__Data to use__:
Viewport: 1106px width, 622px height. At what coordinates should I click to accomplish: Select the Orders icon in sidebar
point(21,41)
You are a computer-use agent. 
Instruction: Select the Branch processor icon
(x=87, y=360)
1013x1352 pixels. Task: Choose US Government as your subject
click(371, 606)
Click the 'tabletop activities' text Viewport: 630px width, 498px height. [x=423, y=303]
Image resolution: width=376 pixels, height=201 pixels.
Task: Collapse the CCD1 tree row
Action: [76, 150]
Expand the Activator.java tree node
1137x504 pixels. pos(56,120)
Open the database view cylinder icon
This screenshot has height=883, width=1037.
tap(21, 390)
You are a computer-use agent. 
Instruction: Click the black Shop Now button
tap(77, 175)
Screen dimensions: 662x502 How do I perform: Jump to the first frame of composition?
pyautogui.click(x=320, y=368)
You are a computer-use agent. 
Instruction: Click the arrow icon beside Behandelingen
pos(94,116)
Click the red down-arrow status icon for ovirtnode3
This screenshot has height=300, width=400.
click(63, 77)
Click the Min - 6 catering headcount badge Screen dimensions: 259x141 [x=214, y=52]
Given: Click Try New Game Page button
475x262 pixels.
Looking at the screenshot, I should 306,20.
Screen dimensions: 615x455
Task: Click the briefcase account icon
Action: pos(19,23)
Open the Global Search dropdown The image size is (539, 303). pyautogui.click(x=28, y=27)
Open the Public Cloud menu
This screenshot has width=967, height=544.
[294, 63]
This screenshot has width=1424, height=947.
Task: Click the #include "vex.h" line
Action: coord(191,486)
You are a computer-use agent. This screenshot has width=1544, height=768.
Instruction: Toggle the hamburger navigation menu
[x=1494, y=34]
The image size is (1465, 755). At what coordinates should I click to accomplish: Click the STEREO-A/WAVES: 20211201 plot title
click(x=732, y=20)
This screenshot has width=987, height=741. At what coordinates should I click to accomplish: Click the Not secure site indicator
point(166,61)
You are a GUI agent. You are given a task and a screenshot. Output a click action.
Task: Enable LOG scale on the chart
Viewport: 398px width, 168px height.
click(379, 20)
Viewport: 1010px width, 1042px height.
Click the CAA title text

__Work instructions__: Pick out each line above that contains the word "This".

__Reply__:
This screenshot has height=883, width=1037.
This screenshot has height=300, width=400.
This screenshot has width=967, height=544.
This screenshot has width=1424, height=947.
You are a computer-use agent. This screenshot has width=1544, height=768.
This screenshot has width=987, height=741. At what coordinates should I click to accomplish: Click the Not secure site indicator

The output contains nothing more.